__EXERCISE DETAILS__. Reproduce every one of the following records verbatim, line for line, with no changes.

··· DATA LISTING

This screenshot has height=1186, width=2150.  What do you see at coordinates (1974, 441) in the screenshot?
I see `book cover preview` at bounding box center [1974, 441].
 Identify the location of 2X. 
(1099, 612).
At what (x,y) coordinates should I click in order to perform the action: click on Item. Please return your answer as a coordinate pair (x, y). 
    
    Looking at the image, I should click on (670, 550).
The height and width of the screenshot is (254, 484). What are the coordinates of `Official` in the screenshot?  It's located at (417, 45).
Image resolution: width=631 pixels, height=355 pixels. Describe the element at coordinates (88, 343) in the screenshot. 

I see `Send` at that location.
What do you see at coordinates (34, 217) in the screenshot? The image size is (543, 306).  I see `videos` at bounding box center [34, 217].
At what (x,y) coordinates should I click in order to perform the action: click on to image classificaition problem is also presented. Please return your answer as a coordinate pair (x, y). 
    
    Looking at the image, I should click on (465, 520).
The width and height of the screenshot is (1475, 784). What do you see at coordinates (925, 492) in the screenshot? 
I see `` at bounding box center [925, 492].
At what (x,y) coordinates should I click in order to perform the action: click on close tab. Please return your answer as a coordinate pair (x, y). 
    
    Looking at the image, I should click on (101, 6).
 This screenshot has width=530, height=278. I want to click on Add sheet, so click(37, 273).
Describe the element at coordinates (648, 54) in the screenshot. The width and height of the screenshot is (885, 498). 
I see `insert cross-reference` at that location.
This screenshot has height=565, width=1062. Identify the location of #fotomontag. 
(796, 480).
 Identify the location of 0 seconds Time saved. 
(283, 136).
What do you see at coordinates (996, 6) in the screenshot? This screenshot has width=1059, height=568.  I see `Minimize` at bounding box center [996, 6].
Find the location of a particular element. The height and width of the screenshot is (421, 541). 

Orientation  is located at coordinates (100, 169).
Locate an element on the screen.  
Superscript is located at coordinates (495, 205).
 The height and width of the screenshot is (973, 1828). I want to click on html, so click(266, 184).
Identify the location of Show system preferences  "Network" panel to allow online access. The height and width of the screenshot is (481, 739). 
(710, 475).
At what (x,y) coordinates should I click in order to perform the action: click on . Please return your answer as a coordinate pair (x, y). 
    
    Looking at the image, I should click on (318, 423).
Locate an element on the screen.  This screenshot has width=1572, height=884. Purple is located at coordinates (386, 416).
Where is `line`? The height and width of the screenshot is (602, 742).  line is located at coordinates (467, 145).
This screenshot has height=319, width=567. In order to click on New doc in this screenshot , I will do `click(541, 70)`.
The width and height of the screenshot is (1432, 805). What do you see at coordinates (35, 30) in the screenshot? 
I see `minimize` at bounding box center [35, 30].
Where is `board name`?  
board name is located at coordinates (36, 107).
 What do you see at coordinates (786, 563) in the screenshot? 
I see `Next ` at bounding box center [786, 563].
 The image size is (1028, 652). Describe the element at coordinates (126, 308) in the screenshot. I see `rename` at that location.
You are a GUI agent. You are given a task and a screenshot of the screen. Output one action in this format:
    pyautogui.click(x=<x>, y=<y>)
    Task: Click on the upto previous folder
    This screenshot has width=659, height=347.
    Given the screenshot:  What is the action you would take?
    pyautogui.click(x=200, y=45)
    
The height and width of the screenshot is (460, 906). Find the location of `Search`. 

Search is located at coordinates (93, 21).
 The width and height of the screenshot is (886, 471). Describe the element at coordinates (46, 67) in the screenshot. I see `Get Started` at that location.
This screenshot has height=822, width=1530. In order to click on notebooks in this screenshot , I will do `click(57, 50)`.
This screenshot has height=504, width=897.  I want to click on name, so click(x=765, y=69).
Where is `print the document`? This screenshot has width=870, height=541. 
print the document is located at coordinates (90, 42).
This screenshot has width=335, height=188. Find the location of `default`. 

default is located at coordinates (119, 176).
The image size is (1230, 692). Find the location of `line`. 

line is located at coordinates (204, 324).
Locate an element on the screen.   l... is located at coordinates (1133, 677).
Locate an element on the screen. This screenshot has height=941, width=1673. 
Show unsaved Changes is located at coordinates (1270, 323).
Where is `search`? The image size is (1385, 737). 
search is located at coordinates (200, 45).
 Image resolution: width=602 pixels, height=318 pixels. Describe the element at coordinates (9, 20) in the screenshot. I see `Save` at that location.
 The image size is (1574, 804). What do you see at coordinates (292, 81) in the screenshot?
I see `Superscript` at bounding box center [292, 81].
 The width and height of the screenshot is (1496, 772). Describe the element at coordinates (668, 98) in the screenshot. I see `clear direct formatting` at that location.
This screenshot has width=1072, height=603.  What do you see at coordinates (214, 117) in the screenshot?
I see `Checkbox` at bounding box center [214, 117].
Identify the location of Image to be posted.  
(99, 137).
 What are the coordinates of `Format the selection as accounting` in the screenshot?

······

__TASK RESPONSE__.
This screenshot has height=1186, width=2150.  What do you see at coordinates (1974, 441) in the screenshot?
I see `book cover preview` at bounding box center [1974, 441].
 Identify the location of 2X. 
(1099, 612).
At what (x,y) coordinates should I click in order to perform the action: click on Item. Please return your answer as a coordinate pair (x, y). 
    
    Looking at the image, I should click on (670, 550).
The height and width of the screenshot is (254, 484). What are the coordinates of `Official` in the screenshot?  It's located at (417, 45).
Image resolution: width=631 pixels, height=355 pixels. Describe the element at coordinates (88, 343) in the screenshot. 

I see `Send` at that location.
What do you see at coordinates (34, 217) in the screenshot? The image size is (543, 306).  I see `videos` at bounding box center [34, 217].
At what (x,y) coordinates should I click in order to perform the action: click on to image classificaition problem is also presented. Please return your answer as a coordinate pair (x, y). 
    
    Looking at the image, I should click on (465, 520).
The width and height of the screenshot is (1475, 784). What do you see at coordinates (925, 492) in the screenshot? 
I see `` at bounding box center [925, 492].
At what (x,y) coordinates should I click in order to perform the action: click on close tab. Please return your answer as a coordinate pair (x, y). 
    
    Looking at the image, I should click on (101, 6).
 This screenshot has width=530, height=278. I want to click on Add sheet, so click(37, 273).
Describe the element at coordinates (648, 54) in the screenshot. The width and height of the screenshot is (885, 498). 
I see `insert cross-reference` at that location.
This screenshot has height=565, width=1062. Identify the location of #fotomontag. 
(796, 480).
 Identify the location of 0 seconds Time saved. 
(283, 136).
What do you see at coordinates (996, 6) in the screenshot? This screenshot has width=1059, height=568.  I see `Minimize` at bounding box center [996, 6].
Find the location of a particular element. The height and width of the screenshot is (421, 541). 

Orientation  is located at coordinates (100, 169).
Locate an element on the screen.  
Superscript is located at coordinates (495, 205).
 The height and width of the screenshot is (973, 1828). I want to click on html, so click(266, 184).
Identify the location of Show system preferences  "Network" panel to allow online access. The height and width of the screenshot is (481, 739). 
(710, 475).
At what (x,y) coordinates should I click in order to perform the action: click on . Please return your answer as a coordinate pair (x, y). 
    
    Looking at the image, I should click on (318, 423).
Locate an element on the screen.  This screenshot has width=1572, height=884. Purple is located at coordinates (386, 416).
Where is `line`? The height and width of the screenshot is (602, 742).  line is located at coordinates (467, 145).
This screenshot has height=319, width=567. In order to click on New doc in this screenshot , I will do `click(541, 70)`.
The width and height of the screenshot is (1432, 805). What do you see at coordinates (35, 30) in the screenshot? 
I see `minimize` at bounding box center [35, 30].
Where is `board name`?  
board name is located at coordinates (36, 107).
 What do you see at coordinates (786, 563) in the screenshot? 
I see `Next ` at bounding box center [786, 563].
 The image size is (1028, 652). Describe the element at coordinates (126, 308) in the screenshot. I see `rename` at that location.
You are a GUI agent. You are given a task and a screenshot of the screen. Output one action in this format:
    pyautogui.click(x=<x>, y=<y>)
    Task: Click on the upto previous folder
    This screenshot has width=659, height=347.
    Given the screenshot:  What is the action you would take?
    pyautogui.click(x=200, y=45)
    
The height and width of the screenshot is (460, 906). Find the location of `Search`. 

Search is located at coordinates (93, 21).
 The width and height of the screenshot is (886, 471). Describe the element at coordinates (46, 67) in the screenshot. I see `Get Started` at that location.
This screenshot has height=822, width=1530. In order to click on notebooks in this screenshot , I will do `click(57, 50)`.
This screenshot has height=504, width=897.  I want to click on name, so click(x=765, y=69).
Where is `print the document`? This screenshot has width=870, height=541. 
print the document is located at coordinates (90, 42).
This screenshot has width=335, height=188. Find the location of `default`. 

default is located at coordinates (119, 176).
The image size is (1230, 692). Find the location of `line`. 

line is located at coordinates (204, 324).
Locate an element on the screen.   l... is located at coordinates (1133, 677).
Locate an element on the screen. This screenshot has height=941, width=1673. 
Show unsaved Changes is located at coordinates (1270, 323).
Where is `search`? The image size is (1385, 737). 
search is located at coordinates (200, 45).
 Image resolution: width=602 pixels, height=318 pixels. Describe the element at coordinates (9, 20) in the screenshot. I see `Save` at that location.
 The image size is (1574, 804). What do you see at coordinates (292, 81) in the screenshot?
I see `Superscript` at bounding box center [292, 81].
 The width and height of the screenshot is (1496, 772). Describe the element at coordinates (668, 98) in the screenshot. I see `clear direct formatting` at that location.
This screenshot has width=1072, height=603.  What do you see at coordinates (214, 117) in the screenshot?
I see `Checkbox` at bounding box center [214, 117].
Identify the location of Image to be posted.  
(99, 137).
 What are the coordinates of `Format the selection as accounting` in the screenshot?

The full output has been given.